B neither raises nor lowers the Ms temperature and has no effect on retained austenite. It does not change the fineness of pearlite, nor it produces any solid solution strengthening in ferrite. It shows no effect on tempering response except a slight but tolerable increase in susceptibility to temper embrittlement.


B has long been used as a replacement for other alloying elements in heat treatable steels, especially when these constituents were in short supply. It is also used in austenitic stainless steels to control hot shortness, or to improve their creep properties.

B steels are used for a variety of applications, as a wear material and as a high strength low alloy (HSLA) structural steels. These are being supplied either as hot rolled or as quenched and tempered steels. B assures adequate hardenability in heavier plate sections. Examples include punching tools, spades, knives, saw blades, and safety beams in vehicles etc.

B is added to some steels for the nuclear industry since it has a high neutron absorption capability. For this reason, it is added to certain type of stainless steels for use in the nuclear industry. Levels of 4 % B or more have been used, but due to the lack of hot ductility and weldability in these steels, B contents of 0.5 % to 1.0 % are more common for neutron absorption applications. For this application of B, the Fe-B has to be of the highest purity.

B is also used in deep drawing steels, where it removes interstitial N and allows lower hot rolling temperatures.

Carbon-manganese-boron (C-Mn-B)  steels are generally specified as replacements for alloy steels for reasons of cost. C-Mn-B steels are far less expensive than alloy steels of equivalent hardenability. Applications for these steels include earth scraper segments, track links, rollers, drive sprockets, axle components and crankshafts.

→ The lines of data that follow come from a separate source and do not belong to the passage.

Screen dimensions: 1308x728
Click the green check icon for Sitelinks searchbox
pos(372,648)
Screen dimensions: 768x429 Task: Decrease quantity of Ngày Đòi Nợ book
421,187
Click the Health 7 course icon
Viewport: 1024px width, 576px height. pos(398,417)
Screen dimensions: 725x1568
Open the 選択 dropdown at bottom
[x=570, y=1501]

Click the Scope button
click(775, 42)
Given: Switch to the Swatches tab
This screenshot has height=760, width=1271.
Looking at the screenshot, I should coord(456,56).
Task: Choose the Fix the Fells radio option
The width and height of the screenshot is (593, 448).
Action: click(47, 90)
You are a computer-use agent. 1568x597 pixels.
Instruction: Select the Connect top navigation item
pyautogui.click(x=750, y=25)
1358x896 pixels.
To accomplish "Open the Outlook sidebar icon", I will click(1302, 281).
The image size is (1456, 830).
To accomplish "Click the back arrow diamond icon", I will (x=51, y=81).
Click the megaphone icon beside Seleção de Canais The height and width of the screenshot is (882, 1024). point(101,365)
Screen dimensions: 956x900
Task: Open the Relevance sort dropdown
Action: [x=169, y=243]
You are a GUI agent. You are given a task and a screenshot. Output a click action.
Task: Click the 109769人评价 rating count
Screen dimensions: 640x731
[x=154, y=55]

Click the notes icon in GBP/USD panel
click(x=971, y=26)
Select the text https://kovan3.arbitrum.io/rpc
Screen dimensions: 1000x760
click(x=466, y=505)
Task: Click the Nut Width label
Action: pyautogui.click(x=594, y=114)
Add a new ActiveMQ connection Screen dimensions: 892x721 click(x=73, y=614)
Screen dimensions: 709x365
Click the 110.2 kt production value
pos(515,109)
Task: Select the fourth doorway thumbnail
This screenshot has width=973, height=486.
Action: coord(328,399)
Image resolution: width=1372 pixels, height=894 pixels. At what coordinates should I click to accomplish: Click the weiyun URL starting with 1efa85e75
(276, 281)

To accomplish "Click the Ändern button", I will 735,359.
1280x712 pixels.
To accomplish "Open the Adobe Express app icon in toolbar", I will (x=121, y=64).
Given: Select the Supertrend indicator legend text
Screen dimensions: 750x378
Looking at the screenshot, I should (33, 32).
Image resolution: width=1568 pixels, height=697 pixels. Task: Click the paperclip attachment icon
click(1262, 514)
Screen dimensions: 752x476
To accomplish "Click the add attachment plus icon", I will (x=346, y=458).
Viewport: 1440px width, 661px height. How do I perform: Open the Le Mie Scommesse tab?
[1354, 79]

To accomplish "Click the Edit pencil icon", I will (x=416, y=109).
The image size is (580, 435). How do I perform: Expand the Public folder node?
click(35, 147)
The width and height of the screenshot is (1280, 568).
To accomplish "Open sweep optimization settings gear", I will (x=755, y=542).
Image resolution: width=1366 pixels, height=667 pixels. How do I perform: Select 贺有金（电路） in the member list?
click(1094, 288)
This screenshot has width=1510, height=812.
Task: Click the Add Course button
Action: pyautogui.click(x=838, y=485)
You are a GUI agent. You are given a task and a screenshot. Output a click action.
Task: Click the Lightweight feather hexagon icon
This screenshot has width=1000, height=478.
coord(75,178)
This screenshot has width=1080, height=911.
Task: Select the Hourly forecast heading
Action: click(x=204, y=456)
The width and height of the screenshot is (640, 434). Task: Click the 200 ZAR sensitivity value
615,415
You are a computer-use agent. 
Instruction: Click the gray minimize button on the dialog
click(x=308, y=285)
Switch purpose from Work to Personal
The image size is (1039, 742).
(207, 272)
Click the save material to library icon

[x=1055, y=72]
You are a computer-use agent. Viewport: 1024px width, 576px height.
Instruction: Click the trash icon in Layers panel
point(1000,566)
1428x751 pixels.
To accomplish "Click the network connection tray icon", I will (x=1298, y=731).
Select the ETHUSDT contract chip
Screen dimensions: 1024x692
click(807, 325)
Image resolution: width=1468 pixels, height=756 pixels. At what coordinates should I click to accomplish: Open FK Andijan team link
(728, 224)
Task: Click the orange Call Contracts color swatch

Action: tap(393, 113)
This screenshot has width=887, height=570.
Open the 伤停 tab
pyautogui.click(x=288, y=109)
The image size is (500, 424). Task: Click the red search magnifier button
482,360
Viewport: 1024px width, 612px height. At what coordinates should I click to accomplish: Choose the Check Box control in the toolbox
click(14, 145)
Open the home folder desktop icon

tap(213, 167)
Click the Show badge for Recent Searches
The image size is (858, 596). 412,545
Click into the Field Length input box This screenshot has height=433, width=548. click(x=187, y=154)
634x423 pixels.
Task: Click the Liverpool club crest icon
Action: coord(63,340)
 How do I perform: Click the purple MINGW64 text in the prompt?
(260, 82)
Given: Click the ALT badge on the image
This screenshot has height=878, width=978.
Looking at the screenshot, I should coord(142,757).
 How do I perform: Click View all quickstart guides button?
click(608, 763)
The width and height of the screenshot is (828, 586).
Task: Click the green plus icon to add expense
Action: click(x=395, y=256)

B alloy steels are used when the base composition meets mechanical property requirements (toughness, wear resistance, etc.), but hardenability is insufficient for the intended section size.

B is sometimes used in non-heat treated steels. Fe-B may be added as an intentional N scavenger in C steels for automotive strip stock. By avoiding interstitial N, B makes the steel more formable and eliminates the need for strain age suppressing anneals.

There is a range of medium C steels with a deliberate addition of B to improve hardness during heat treatment. Toughened by tempering following oil or water quenching, B steels possess a hardness equivalent to that of much higher C steels and of more expensive low alloy steels. Advantages of B steels include improved cold formability, lower delivered hardness giving improved blanking tool life, improved weldability due to low C equivalents, lower tempering temperatures giving savings on energy, and good case hardening response. Typical applications include toecaps and chains.